Hold onto that blog entry title, folks — it’s going to be pretty rare around these parts. Two events this weekend justify the praise:
- The Saturday-morning release of institution-level data on loans, paybacks, income, and other data, including some data specific to Pell-grant recipients. Even more to its credit, the department made tools available so that other organizations such as ProPublica could create their own interfaces. This comes two years after announcing that the Administration wanted to create a rating-and-ranking system for colleges and universities.
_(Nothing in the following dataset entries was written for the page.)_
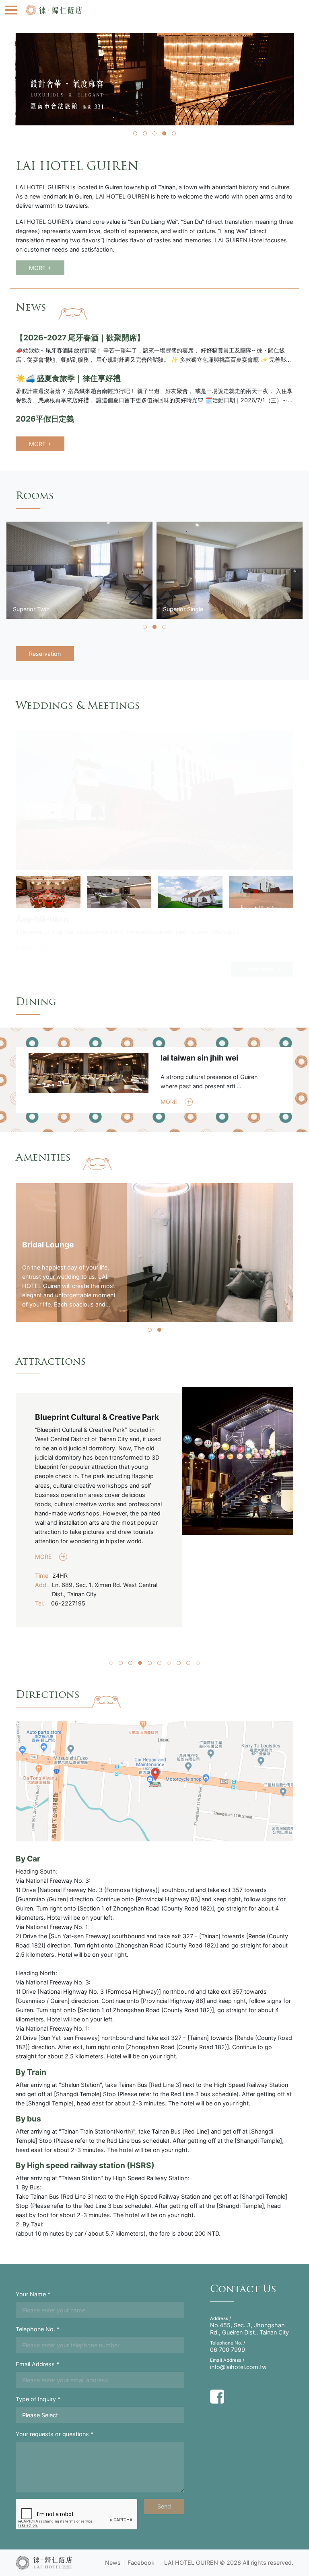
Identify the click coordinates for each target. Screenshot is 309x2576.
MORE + (40, 267)
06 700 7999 (227, 2349)
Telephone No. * (38, 2329)
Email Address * (37, 2364)
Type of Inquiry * (38, 2399)
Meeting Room (43, 919)
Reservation (45, 653)
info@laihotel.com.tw (238, 2366)
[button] (135, 133)
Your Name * (33, 2294)
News (113, 2563)
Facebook (141, 2563)
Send (164, 2506)
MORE (25, 947)
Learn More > (262, 969)
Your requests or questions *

I was against it at the time, and I am delighted that not only did the Obama administration back away from the rating-and-ranking idea, but demonstrated how it didn’t need the “crack cocaine of today’s generation of education reformers” (my language from 2013). As Sara Goldrick-Rab noted, this data release is not a panacea, but it’s a great start.
- The clever shifting of FAFSA tax-record information today to a prior-prior-year basis — that is, students entering college in 2016 only need their or their parents’ 2015 taxes (which are already filed) rather than 2016 taxes, which would have been the case without today’s change. Why is it clever? It only required changing the timeline so that those who expect to be students in fall 2016 can start filing the FAFSA next month–previously, FAFSA (and student-need calculations) were only available beginning in January. Again, shifting the tax-year basis for student aid is a big step — and just one step — in addressing the nightmares many students face with financial aid. But it’s still a big step.